--- START ---
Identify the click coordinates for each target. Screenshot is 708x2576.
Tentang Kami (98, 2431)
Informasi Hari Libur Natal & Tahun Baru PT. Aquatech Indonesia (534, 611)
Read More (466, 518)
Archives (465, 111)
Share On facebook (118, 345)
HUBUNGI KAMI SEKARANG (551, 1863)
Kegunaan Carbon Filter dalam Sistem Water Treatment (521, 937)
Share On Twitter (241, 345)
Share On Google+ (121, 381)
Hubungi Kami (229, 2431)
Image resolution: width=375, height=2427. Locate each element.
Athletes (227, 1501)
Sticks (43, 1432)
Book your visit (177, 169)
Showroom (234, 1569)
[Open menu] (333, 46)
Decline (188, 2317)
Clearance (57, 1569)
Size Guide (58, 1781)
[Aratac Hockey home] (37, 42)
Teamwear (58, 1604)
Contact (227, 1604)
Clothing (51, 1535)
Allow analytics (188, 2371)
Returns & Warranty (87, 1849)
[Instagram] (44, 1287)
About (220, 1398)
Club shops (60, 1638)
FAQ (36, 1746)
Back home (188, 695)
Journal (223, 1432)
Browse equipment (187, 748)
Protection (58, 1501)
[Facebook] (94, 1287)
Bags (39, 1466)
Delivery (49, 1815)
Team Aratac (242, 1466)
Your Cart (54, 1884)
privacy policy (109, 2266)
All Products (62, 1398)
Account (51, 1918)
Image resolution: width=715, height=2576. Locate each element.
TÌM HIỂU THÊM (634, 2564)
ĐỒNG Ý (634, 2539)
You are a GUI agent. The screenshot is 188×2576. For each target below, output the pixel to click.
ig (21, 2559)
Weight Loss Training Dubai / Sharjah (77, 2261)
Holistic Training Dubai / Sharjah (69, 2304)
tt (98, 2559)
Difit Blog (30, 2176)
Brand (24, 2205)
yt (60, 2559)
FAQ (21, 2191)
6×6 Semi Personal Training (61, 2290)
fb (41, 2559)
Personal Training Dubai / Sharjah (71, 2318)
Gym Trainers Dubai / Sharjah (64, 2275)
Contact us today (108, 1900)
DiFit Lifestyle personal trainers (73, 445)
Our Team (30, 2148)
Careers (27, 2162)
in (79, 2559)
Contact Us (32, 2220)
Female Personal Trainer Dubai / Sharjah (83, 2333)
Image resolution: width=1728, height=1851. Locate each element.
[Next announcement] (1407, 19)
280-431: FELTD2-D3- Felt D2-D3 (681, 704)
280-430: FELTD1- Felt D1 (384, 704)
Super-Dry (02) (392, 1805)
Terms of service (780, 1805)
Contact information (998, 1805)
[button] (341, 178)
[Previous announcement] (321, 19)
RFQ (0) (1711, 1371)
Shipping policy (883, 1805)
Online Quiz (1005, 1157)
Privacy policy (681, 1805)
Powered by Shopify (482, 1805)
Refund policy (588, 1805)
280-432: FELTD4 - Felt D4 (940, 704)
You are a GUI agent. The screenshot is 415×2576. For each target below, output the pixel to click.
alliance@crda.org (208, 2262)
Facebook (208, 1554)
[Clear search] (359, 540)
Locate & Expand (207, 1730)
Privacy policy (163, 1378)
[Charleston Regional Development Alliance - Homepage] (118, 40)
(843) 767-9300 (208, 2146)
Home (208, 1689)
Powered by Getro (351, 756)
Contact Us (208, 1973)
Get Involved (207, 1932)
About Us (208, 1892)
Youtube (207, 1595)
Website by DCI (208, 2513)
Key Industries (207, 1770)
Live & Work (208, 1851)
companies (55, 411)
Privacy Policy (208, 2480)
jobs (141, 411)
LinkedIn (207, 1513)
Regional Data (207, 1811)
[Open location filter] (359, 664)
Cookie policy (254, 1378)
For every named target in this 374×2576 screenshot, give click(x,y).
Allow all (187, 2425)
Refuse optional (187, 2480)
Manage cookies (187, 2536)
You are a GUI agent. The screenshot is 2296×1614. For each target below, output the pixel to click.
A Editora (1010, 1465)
--- END ---
Every record must appear in the answer exactly as it does above.

* [RESPONSE FOR THIS EXERCISE]:
Identify the click coordinates for each target. Screenshot is 708x2576.
Tentang Kami (98, 2431)
Informasi Hari Libur Natal & Tahun Baru PT. Aquatech Indonesia (534, 611)
Read More (466, 518)
Archives (465, 111)
Share On facebook (118, 345)
HUBUNGI KAMI SEKARANG (551, 1863)
Kegunaan Carbon Filter dalam Sistem Water Treatment (521, 937)
Share On Twitter (241, 345)
Share On Google+ (121, 381)
Hubungi Kami (229, 2431)
Image resolution: width=375, height=2427. Locate each element.
Athletes (227, 1501)
Sticks (43, 1432)
Book your visit (177, 169)
Showroom (234, 1569)
[Open menu] (333, 46)
Decline (188, 2317)
Clearance (57, 1569)
Size Guide (58, 1781)
[Aratac Hockey home] (37, 42)
Teamwear (58, 1604)
Contact (227, 1604)
Clothing (51, 1535)
Allow analytics (188, 2371)
Returns & Warranty (87, 1849)
[Instagram] (44, 1287)
About (220, 1398)
Club shops (60, 1638)
FAQ (36, 1746)
Back home (188, 695)
Journal (223, 1432)
Browse equipment (187, 748)
Protection (58, 1501)
[Facebook] (94, 1287)
Bags (39, 1466)
Delivery (49, 1815)
Team Aratac (242, 1466)
Your Cart (54, 1884)
privacy policy (109, 2266)
All Products (62, 1398)
Account (51, 1918)
Image resolution: width=715, height=2576. Locate each element.
TÌM HIỂU THÊM (634, 2564)
ĐỒNG Ý (634, 2539)
You are a GUI agent. The screenshot is 188×2576. For each target below, output the pixel to click.
ig (21, 2559)
Weight Loss Training Dubai / Sharjah (77, 2261)
Holistic Training Dubai / Sharjah (69, 2304)
tt (98, 2559)
Difit Blog (30, 2176)
Brand (24, 2205)
yt (60, 2559)
FAQ (21, 2191)
6×6 Semi Personal Training (61, 2290)
fb (41, 2559)
Personal Training Dubai / Sharjah (71, 2318)
Gym Trainers Dubai / Sharjah (64, 2275)
Contact us today (108, 1900)
DiFit Lifestyle personal trainers (73, 445)
Our Team (30, 2148)
Careers (27, 2162)
in (79, 2559)
Contact Us (32, 2220)
Female Personal Trainer Dubai / Sharjah (83, 2333)
Image resolution: width=1728, height=1851. Locate each element.
[Next announcement] (1407, 19)
280-431: FELTD2-D3- Felt D2-D3 (681, 704)
280-430: FELTD1- Felt D1 (384, 704)
Super-Dry (02) (392, 1805)
Terms of service (780, 1805)
Contact information (998, 1805)
[button] (341, 178)
[Previous announcement] (321, 19)
RFQ (0) (1711, 1371)
Shipping policy (883, 1805)
Online Quiz (1005, 1157)
Privacy policy (681, 1805)
Powered by Shopify (482, 1805)
Refund policy (588, 1805)
280-432: FELTD4 - Felt D4 (940, 704)
You are a GUI agent. The screenshot is 415×2576. For each target below, output the pixel to click.
alliance@crda.org (208, 2262)
Facebook (208, 1554)
[Clear search] (359, 540)
Locate & Expand (207, 1730)
Privacy policy (163, 1378)
[Charleston Regional Development Alliance - Homepage] (118, 40)
(843) 767-9300 (208, 2146)
Home (208, 1689)
Powered by Getro (351, 756)
Contact Us (208, 1973)
Get Involved (207, 1932)
About Us (208, 1892)
Youtube (207, 1595)
Website by DCI (208, 2513)
Key Industries (207, 1770)
Live & Work (208, 1851)
companies (55, 411)
Privacy Policy (208, 2480)
jobs (141, 411)
LinkedIn (207, 1513)
Regional Data (207, 1811)
[Open location filter] (359, 664)
Cookie policy (254, 1378)
For every named target in this 374×2576 screenshot, give click(x,y).
Allow all (187, 2425)
Refuse optional (187, 2480)
Manage cookies (187, 2536)
You are a GUI agent. The screenshot is 2296×1614. For each target below, output the pixel to click.
A Editora (1010, 1465)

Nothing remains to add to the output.